Observability with Grafana Loki and Prometheus with Spring Boot

Observability is a very large topic and it is not something we can write in a single post. Observability provides a means to gain insights into the performance, health, and behavior of their applications. It allows for easy debugging, like finding a needle in a haystck. At Purple Engineering, Spring Boot is one of the frameworks we use with our Java solutions. In this blog post, we will explore the concept of observability, its significance in modern software architecture, and how Spring Boot can be leveraged to achieve comprehensive observability.

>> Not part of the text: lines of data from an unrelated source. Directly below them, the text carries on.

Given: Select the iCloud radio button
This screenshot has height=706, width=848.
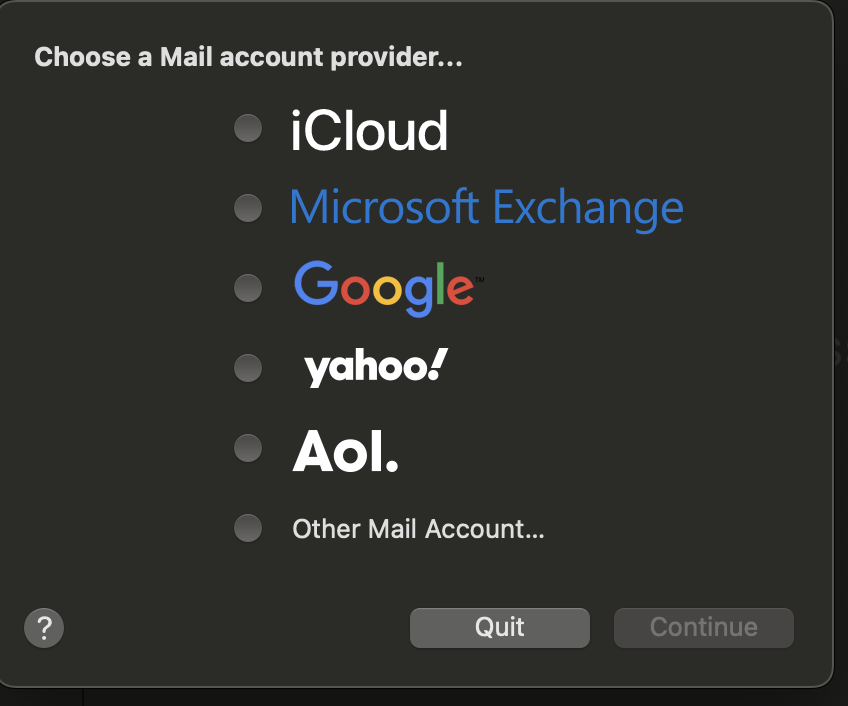Looking at the screenshot, I should 247,128.
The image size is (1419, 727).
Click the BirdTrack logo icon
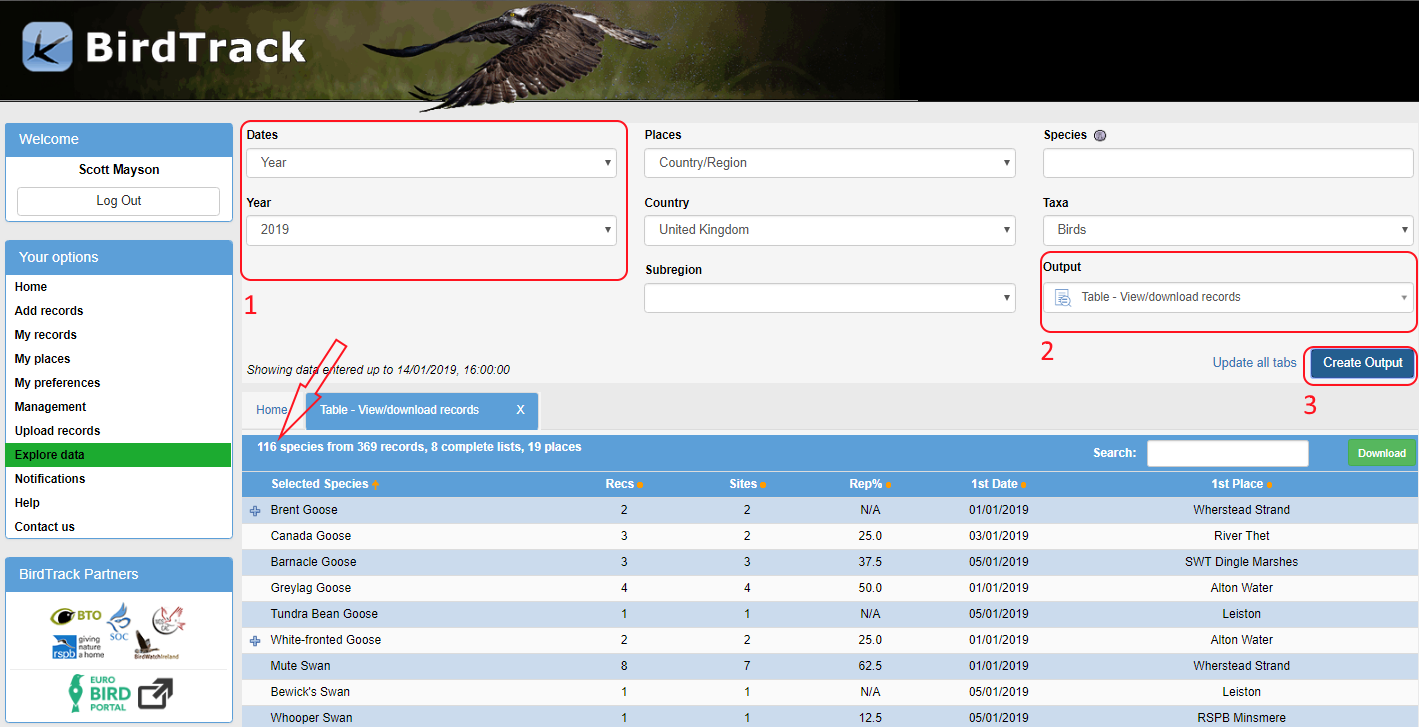(47, 47)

This is one of the essential blocks because some of our applications are not deployed on the cloud but on premise infrastructures of our clients. Due to this restrictions we have limited visibility into our systems. It is very important for us to understand, gain insights and investigate issues as when they happen when we do have access to these systems. The right observability stack allows us to do this with ease.

What is Observability?

Observability refers to the ability to understand the internal state of a system by examining its outputs, making it a critical aspect of maintaining and troubleshooting applications. Unlike traditional monitoring, observability emphasizes the need for deeper insights, including detailed logs, metrics, and traces.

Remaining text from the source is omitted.